• **Text block**
------------
Issue-Wise Detailed Analysis:

1. Right to Change the Option:
The primary issue was whether an assessee, after initially exercising the option regarding the method of computation of agricultural income, can subsequently change this option under the U.P. Agricultural Income-tax Act, 1948. The appellant-assessee initially opted for the computation method under Section 6(2)(b) but later sought to change it to Section 6(2)(a).

Arguments by Appellant:
The appellant contended that under Section 6(1) of the Act, the option to choose the method of computation is given to the assessee to select whichever method is advantageous. The appellant argued that this option could be exercised every time a return is filed, whether it is the initial return, a subsequent return, or a revised return. The appellant also highlighted that Rule 5 of the U.P. Agrl. I.T. Rules, 1949, mandates the filing of a declaration indicating the option along with "his return of income," which should apply to any return filed under Section 15 of the Act.

Arguments by Respondents:
The respondents argued that the option conferred by Section 6 must be exercised in accordance with the Act and Rules. They contended that the declaration indicating the option must be filed along with the first or initial return, and there is no provision for changing the option with a subsequent or revised return. They also argued that a statement made in a previously filed return does not become wrong merely because the assessee selected the wrong option, thus not giving the right to file a revised return under Section 15(4) for changing the option.

Court's Analysis:
The court examined the provisions of Section 6 and Rules 5, 6, and 7 as they stood originally and after amendments. Originally, Section 6(1) had a proviso restricting the change of option without the permission of the Board of Revenue. However, this proviso was deleted by the Amending Act XVIII of 1954, and the concept of "first return" was removed from Rule 5. The amended Rule 5 required a declaration indicating the option to be filed along with "his return of income," which could apply to any return under Section 15.

The court concluded that under the amended provisions, there is no restriction on the assessee's right to change the option. The expression "his return of income" in Rule 5 applies to any return filed under Section 15, including a revised return under Section 15(4). Therefore, an assessee can change the option by filing a fresh or revised return before the assessment is completed.
------------
• **What you will do**
A. From the analysis of the agricultural income-tax option, extract word for word the part that opens with the words containing "1. Right to" and closes with "to Section 6(2)(a).".
B. In the analysis of the agricultural income-tax option, which act deleted the proviso to Section 6(1)?
C. Decide whether each statement agrees with the analysis of the agricultural income-tax option, and back each yes or no with the deciding words from the text.
(i) The appellant-assessee first chose the computation method under Section 6(2)(b).
(ii) The respondents argued that a revised return could be used to change the option.
(iii) As originally enacted, Section 6(1) let an assessee change the option freely without the permission of the Board of Revenue.

• **Extracted data**
------------
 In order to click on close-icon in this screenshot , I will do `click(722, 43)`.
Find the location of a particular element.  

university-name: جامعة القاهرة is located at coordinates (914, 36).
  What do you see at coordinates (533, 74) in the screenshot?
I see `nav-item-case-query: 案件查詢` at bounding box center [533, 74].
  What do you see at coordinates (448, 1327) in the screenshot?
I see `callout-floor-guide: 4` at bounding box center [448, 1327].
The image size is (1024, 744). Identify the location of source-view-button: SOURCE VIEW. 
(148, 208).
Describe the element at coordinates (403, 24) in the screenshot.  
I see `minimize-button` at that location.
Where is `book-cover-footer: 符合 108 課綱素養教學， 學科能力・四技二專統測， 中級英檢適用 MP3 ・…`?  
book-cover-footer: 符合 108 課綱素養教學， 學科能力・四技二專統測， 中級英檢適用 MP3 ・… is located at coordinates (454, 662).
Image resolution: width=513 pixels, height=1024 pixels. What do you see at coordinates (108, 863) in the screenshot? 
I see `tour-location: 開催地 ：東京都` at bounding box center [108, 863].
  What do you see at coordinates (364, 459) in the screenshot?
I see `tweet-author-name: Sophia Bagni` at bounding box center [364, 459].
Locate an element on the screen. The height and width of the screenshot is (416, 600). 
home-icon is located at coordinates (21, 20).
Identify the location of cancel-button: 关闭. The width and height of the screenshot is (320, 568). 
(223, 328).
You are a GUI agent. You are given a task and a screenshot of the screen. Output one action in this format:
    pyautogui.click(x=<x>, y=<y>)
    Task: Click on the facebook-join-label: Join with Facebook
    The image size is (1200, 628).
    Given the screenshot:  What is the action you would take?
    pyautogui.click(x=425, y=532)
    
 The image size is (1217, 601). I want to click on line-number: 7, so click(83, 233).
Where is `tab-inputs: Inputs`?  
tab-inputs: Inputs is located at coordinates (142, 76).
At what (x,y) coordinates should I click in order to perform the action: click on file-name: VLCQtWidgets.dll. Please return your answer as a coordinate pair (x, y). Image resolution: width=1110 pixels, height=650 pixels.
------------
• **Answers**
A.
1. Right to Change the Option:
The primary issue was whether an assessee, after initially exercising the option regarding the method of computation of agricultural income, can subsequently change this option under the U.P. Agricultural Income-tax Act, 1948. The appellant-assessee initially opted for the computation method under Section 6(2)(b) but later sought to change it to Section 6(2)(a).

B. The Amending Act XVIII of 1954.

C.
(i) Yes: "The appellant-assessee initially opted for the computation method under Section 6(2)(b)"
(ii) No: "there is no provision for changing the option with a subsequent or revised return"
(iii) No: "Originally, Section 6(1) had a proviso restricting the change of option without the permission of the Board of Revenue."